Biogeochemical regimes control marine aerosol emission of hydrogels in the Southwestern Pacific Ocean

Abstract. Ambient marine aerosols are frequently enriched in biogenic material. It was suggested that a critical fraction may be attributed to colloids and aggregates, which are composed of carbohydrates and proteins. Those hydrogels possess excellent cloud condensation and ice nucleation properties. Yet, most atmospheric measurements fail to detect marine hydrogels in aerosols directly, and the few studies which exist were conducted in the Northern hemisphere.
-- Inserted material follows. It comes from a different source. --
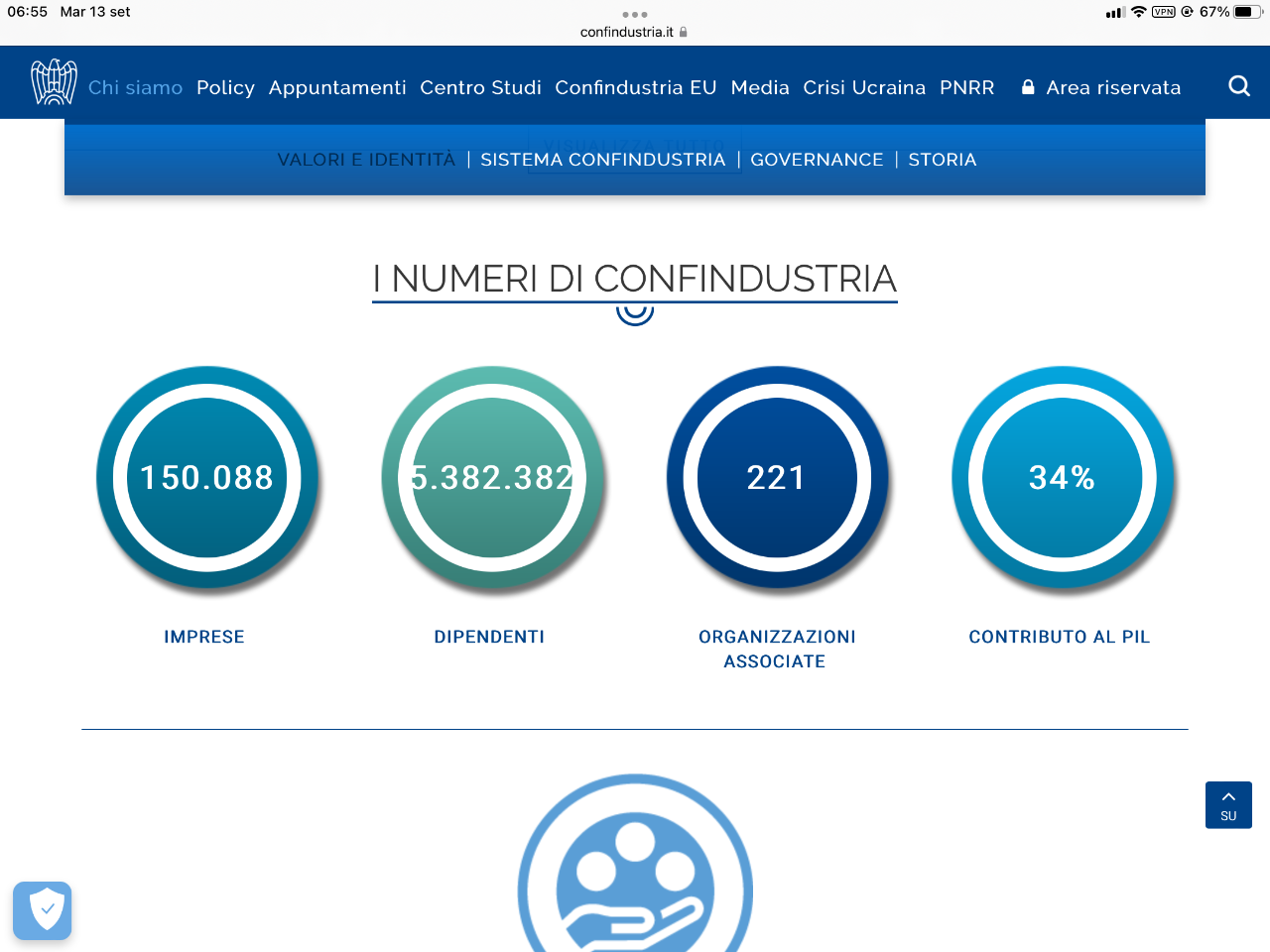
Task: Tap the three-dot multitasking indicator
Action: coord(635,15)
Here, we present a comprehensive data set of carbohydrate and protein-enriched hydrogels in in sea spray aerosols (SSA) generated within representative regimes of the Southwestern Pacific Ocean. We relate the concentration of hydrogels in SSA to the occurrence of their precursors in surface seawater and other biogeochemical variables. The highest concentration (0.91 ± 0.72 × 10⁵ m^-3, corresponding to 4.1 ± 2.1 × 10³ particles ng^-1 Na⁺) and highest relative enrichment (5.3 ± 3.9 × 10⁵) of hydrogels in SSA (size range: 0.5–30 µm) was observed within the subtropical front, which is biologically most active. This was contrasted by subtropical waters, in which SSA concentration and enrichment decreased by one order of magnitude. Interestingly, the carbohydrate-to-protein ratio shifted with size in SSA hydrogels, while no such size-shift existed for marine samples. In comparison to their marine precursors, supermicron hydrogels in SSA were primarily composed of carbohydrates. Our results suggest that hydrogels may complement a considerable fraction of ambient marine aerosols, and significantly contribute to the atmospheric pool of cloud condensation and ice nuclei, in particular above the remote oceans of the Southern hemisphere.